Can acute lymphoblastic leukemia (type B) be cured?

　　B-cell acute lymphoblastic leukemia (B-ALL) is a subtype of acute lymphoblastic leukemia (ALL). Based on risk stratification, B-cell ALL can be categorized into low-risk, intermediate-risk, and high-risk groups. Patients with low-risk disease generally have a favorable prognosis and are often curable; in contrast, those with intermediate- or high-risk disease tend to have a poorer prognosis and require more aggressive treatment. The details are as follows:

　　For patients with low-risk B-cell ALL, the condition is relatively stable, with fewer leukemia cells present in the body and limited spread. Through treatments such as chemotherapy and targeted therapy, the disease can be effectively controlled, increasing the likelihood of cure.

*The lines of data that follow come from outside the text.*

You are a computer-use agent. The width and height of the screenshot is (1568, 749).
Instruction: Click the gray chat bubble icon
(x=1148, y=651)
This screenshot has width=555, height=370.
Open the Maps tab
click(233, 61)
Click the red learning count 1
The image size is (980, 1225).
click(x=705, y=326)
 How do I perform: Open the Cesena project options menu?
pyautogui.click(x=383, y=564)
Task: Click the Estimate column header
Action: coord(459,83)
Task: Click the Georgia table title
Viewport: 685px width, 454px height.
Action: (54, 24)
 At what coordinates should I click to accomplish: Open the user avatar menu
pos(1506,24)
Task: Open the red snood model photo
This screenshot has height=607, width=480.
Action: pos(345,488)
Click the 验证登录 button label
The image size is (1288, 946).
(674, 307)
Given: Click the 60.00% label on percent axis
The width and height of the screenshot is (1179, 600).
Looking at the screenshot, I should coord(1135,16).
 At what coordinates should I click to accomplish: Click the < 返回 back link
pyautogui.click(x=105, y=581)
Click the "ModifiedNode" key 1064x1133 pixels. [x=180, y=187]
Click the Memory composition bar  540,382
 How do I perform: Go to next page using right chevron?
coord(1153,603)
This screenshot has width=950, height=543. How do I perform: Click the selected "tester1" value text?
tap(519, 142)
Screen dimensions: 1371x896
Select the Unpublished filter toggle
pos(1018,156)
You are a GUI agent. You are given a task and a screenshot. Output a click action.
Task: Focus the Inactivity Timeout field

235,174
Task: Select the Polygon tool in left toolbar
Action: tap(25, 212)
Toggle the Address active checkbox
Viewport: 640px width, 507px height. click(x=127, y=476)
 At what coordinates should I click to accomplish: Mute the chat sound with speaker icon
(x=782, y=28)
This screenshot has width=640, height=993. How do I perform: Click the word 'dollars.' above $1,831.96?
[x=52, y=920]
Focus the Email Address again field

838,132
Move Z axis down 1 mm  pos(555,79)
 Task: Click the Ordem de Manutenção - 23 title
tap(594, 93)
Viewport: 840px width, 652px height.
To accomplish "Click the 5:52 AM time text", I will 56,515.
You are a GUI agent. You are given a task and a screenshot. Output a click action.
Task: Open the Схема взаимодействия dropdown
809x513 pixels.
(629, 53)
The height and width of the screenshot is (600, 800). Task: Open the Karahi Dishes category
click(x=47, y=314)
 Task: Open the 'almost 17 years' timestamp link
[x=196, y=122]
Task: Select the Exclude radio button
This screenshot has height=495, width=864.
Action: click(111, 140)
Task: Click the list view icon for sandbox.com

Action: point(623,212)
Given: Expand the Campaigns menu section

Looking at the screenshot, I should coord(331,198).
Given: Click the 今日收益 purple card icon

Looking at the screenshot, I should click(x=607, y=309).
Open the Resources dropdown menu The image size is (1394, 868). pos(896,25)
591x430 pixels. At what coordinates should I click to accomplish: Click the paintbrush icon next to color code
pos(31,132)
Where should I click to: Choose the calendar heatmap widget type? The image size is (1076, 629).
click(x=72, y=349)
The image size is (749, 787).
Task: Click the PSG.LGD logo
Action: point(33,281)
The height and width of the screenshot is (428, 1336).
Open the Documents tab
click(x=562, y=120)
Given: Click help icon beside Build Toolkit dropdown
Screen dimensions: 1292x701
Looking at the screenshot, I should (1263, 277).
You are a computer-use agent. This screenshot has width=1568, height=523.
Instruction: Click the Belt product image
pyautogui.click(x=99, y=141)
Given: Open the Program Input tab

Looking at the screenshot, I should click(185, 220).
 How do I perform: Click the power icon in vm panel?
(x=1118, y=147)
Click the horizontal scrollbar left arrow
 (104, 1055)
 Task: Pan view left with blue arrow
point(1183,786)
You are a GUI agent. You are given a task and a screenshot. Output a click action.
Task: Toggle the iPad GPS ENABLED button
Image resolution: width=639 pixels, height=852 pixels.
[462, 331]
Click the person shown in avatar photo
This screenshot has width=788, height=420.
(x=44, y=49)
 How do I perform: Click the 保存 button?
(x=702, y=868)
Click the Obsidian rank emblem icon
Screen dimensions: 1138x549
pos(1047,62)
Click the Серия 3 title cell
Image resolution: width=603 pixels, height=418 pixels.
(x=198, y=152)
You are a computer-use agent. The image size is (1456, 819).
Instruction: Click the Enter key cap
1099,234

　　In intermediate- or high-risk B-cell ALL patients, leukemia cells proliferate more actively within the body, leading to a more severe clinical course and a relatively poorer prognosis. Early detection and standardized chemotherapy can help control the disease and improve the chances of cure. For some intermediate- or high-risk patients, allogeneic hematopoietic stem cell transplantation may be necessary to achieve a cure.

　　In high-risk B-cell ALL patients, leukemia cells proliferate rapidly and may have widely disseminated to the bone marrow, blood, and other organs and tissues, resulting in a more severe disease state. These patients should receive more intensive treatment strategies, including high-intensity chemotherapy, targeted therapy, and potentially bone marrow transplantation, which may still extend survival and improve quality of life.

　　During and after treatment, patients should ensure adequate rest, avoid colds and infections, maintain clean and hygienic diets, and take other measures to support recovery.